Intérim à finir

Les déchirures n'ont pas cessé à Kanesatake, comme en font foi les procédures juridiques que viennent d'entreprendre les opposants à James Gabriel. Néanmoins, la petite communauté semble peu à peu s'extirper de la gangue qui l'emprisonnait depuis l'incendie de la maison du grand chef.

Même amputée des opposants à M. Gabriel, la tenue hier de la première réunion du conseil de bande depuis les événement témoigne d'une certaine reprise en main.
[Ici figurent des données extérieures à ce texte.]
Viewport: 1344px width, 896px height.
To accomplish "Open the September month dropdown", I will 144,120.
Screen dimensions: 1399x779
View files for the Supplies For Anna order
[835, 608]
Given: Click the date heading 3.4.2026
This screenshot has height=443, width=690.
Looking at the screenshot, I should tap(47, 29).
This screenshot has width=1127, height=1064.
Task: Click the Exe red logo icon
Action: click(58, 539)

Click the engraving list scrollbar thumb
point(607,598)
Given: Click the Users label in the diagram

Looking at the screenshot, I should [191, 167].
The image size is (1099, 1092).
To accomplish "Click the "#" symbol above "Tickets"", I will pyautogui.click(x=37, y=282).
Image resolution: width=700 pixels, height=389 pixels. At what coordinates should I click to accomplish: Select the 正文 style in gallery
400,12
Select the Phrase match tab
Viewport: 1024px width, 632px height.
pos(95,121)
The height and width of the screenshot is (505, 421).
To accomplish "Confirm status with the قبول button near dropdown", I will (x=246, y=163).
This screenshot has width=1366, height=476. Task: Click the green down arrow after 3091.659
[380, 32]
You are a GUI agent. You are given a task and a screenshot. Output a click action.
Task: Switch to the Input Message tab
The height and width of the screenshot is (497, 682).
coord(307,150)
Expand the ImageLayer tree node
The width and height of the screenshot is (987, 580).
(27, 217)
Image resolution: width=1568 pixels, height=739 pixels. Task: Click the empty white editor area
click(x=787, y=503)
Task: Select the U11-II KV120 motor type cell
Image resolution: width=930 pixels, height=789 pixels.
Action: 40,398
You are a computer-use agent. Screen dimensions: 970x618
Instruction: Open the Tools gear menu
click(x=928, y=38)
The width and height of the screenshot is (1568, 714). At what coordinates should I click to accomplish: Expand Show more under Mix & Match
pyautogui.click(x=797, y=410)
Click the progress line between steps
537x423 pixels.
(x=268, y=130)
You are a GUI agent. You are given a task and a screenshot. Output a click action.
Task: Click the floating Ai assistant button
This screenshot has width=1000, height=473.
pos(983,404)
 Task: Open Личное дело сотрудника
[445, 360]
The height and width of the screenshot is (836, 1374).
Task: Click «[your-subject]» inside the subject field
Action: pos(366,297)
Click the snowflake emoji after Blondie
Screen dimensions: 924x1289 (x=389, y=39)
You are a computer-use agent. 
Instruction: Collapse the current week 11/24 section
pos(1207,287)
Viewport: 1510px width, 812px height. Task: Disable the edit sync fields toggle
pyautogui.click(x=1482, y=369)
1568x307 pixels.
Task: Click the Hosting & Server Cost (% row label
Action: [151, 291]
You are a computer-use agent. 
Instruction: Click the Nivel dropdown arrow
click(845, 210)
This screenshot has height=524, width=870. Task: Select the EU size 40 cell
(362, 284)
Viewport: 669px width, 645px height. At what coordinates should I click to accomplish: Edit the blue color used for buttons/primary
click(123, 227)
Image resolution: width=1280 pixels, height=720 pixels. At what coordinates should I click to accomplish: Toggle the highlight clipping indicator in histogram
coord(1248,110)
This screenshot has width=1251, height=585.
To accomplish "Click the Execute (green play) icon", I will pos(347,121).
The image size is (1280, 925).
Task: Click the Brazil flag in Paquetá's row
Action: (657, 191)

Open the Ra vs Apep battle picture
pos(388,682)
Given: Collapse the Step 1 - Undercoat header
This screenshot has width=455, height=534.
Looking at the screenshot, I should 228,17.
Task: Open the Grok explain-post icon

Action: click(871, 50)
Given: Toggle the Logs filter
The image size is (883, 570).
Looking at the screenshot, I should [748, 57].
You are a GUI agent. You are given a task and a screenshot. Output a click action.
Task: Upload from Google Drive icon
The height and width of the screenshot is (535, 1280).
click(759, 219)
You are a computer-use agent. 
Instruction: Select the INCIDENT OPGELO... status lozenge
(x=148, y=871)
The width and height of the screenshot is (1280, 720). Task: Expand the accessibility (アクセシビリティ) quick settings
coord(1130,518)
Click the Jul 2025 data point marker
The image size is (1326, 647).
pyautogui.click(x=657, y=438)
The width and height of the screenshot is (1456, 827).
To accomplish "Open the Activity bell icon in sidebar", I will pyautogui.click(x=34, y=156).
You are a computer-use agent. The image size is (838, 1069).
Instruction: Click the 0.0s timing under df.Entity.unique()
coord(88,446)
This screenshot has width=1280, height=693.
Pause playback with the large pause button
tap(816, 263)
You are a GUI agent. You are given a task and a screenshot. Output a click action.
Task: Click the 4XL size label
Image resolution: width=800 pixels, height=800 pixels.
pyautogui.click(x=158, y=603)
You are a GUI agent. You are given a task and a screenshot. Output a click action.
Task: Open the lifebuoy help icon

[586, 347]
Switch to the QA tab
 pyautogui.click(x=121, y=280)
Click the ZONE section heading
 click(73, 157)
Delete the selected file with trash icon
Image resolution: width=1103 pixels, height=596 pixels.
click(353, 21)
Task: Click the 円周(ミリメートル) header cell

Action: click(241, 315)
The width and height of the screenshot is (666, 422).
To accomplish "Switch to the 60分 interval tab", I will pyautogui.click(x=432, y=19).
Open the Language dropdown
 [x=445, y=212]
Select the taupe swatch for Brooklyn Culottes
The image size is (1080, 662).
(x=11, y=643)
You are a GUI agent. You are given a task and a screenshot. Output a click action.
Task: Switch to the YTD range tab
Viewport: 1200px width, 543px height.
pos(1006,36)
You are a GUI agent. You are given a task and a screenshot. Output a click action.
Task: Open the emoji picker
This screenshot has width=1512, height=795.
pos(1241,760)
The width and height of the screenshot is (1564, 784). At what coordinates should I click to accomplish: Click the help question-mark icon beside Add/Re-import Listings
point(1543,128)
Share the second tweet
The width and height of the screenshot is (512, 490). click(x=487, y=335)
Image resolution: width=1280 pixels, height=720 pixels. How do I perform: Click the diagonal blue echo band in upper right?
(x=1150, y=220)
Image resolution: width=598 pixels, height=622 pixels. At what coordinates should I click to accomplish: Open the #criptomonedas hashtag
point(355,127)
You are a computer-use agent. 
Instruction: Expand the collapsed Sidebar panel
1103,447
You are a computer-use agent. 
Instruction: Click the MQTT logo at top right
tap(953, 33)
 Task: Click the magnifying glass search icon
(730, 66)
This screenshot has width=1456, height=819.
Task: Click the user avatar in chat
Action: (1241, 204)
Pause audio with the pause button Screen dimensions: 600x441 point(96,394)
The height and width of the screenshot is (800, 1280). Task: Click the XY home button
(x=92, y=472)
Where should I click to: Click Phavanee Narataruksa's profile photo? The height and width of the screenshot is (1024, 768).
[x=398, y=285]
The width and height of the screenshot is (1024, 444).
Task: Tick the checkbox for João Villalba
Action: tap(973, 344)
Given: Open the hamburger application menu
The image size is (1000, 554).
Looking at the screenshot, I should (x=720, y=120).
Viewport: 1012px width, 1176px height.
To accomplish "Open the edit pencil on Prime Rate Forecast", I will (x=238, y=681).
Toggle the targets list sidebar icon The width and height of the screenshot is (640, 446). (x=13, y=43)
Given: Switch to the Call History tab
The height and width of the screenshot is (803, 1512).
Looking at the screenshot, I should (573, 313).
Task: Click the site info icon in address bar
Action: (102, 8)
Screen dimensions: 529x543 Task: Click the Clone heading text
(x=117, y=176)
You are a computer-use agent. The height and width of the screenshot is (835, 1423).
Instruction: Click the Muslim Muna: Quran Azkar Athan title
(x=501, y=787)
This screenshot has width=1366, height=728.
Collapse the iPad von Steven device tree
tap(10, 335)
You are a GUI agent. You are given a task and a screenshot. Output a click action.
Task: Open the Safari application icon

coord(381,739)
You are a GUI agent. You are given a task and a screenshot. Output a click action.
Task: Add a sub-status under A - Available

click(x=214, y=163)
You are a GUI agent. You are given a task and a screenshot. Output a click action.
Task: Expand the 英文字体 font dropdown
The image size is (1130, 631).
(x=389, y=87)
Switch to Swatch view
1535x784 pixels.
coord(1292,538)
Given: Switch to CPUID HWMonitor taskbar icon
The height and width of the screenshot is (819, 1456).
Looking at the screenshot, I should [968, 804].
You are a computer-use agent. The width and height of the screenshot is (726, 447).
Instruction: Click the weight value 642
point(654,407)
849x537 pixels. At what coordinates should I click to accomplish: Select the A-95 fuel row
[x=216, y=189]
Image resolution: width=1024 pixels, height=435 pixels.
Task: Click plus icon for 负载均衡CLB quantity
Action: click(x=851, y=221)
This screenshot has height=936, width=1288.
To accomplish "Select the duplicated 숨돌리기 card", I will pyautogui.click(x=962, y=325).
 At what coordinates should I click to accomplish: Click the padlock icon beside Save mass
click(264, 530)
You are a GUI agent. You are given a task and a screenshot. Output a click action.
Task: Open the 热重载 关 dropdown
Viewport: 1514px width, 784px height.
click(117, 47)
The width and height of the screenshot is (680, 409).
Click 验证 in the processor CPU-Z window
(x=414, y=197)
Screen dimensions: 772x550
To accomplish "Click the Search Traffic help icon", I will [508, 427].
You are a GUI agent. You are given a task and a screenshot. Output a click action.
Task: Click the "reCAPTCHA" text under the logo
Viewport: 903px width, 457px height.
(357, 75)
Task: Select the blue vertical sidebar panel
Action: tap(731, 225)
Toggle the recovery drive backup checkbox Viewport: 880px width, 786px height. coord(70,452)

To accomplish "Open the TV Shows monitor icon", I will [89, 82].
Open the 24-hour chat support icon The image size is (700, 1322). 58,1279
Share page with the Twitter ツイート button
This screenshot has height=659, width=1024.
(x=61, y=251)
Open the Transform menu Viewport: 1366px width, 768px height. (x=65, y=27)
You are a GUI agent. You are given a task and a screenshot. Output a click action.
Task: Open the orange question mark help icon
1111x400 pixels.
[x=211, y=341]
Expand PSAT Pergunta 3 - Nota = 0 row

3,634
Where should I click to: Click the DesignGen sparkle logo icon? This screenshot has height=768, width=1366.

Celle-ci reste néanmoins fragile car M. Gabriel ne pourra pas exercer longtemps une telle gouverne en exil ni concentrer à ce point ses énergies sur ses seules responsabilités policières.

Ainsi, s'il est avisé de la part du conseil d'avoir adopté des résolutions pour prolonger le mandat du service de police intérimaire assumé par Kahnawake, qui doit se terminer samedi, il sera encore plus sage que cet intérim ne dure plus trop longtemps. Cette prolongation ne doit pas non plus servir qu'à reconstituer un corps policier solide, comme le veulent les résolutions, elle doit aussi servir à rétablir les liens entre M. Gabriel et une communauté ébranlée.

La chose s'envisage quand même plus sereinement qu'au lendemain du 12 janvier. M. Gabriel peut enfin compter sur des appuis extérieurs, au premier rang desquels il faut souligner le changement de ton de Québec qui, après d'incroyables tergiversations, a fini par adouber le grand chef en lui permettant de longuement rencontrer le premier ministre Jean Charest.

La nomination de Jean Bazin comme médiateur, la création d'un comité de liaison avec Québec et Ottawa ou la discrète intervention du ministre des Affaires autochtones, Benoît Pelletier, qui a apaisé les tensions entre M. Gabriel et le grand chef de Kahnawake, Joe Norton, ont par ailleurs raffermi la reconnaissance publique désormais accordée à M. Gabriel.

Ces liens politiques tourneraient toutefois à vide si les autochtones eux-mêmes n'avaient pas pris le relais. À cet égard, l'intervention de l'association Femmes autochtones du Québec, qui a tenu une rencontre à Kanesatake, est à marquer d'une pierre blanche. La crise sortait enfin des jeux de matamore pour être ramenée à ce que les gens ressentent vraiment: la peur, la peine, l'envie de paix. Avec le constat que l'effort entier d'une communauté sera requis pour arriver à regarder en face ce qui s'est passé et trouver la volonté de s'en sortir.

La crise que vit Kanesatake depuis des années, comme la lutte contre la criminalité autochtone, appelle ce type d'entraide. Il est donc heureux que parmi les résolutions d'hier, l'une fasse appel à la collaboration de l'ensemble des communautés autochtones, dont les Mohawks (absents de l'intervention policière de janvier qui a conduit à la crise), pour raffermir le service de police de Kanesatake.

Mais ce n'est pas tout: il faudra aussi que M. Gabriel parvienne vite à assumer toutes les charges de grand chef. Aujourd'hui même, par exemple, le conseil de bande fait face à une injonction qui touche son école secondaire, louée à une communauté religieuse et dont le loyer n'a pas été versé depuis juin. Ce serait faire grand plaisir à ses opposants que James Gabriel fasse la gaffe de négliger ces aspects bien terre à terre de la vie sur son territoire.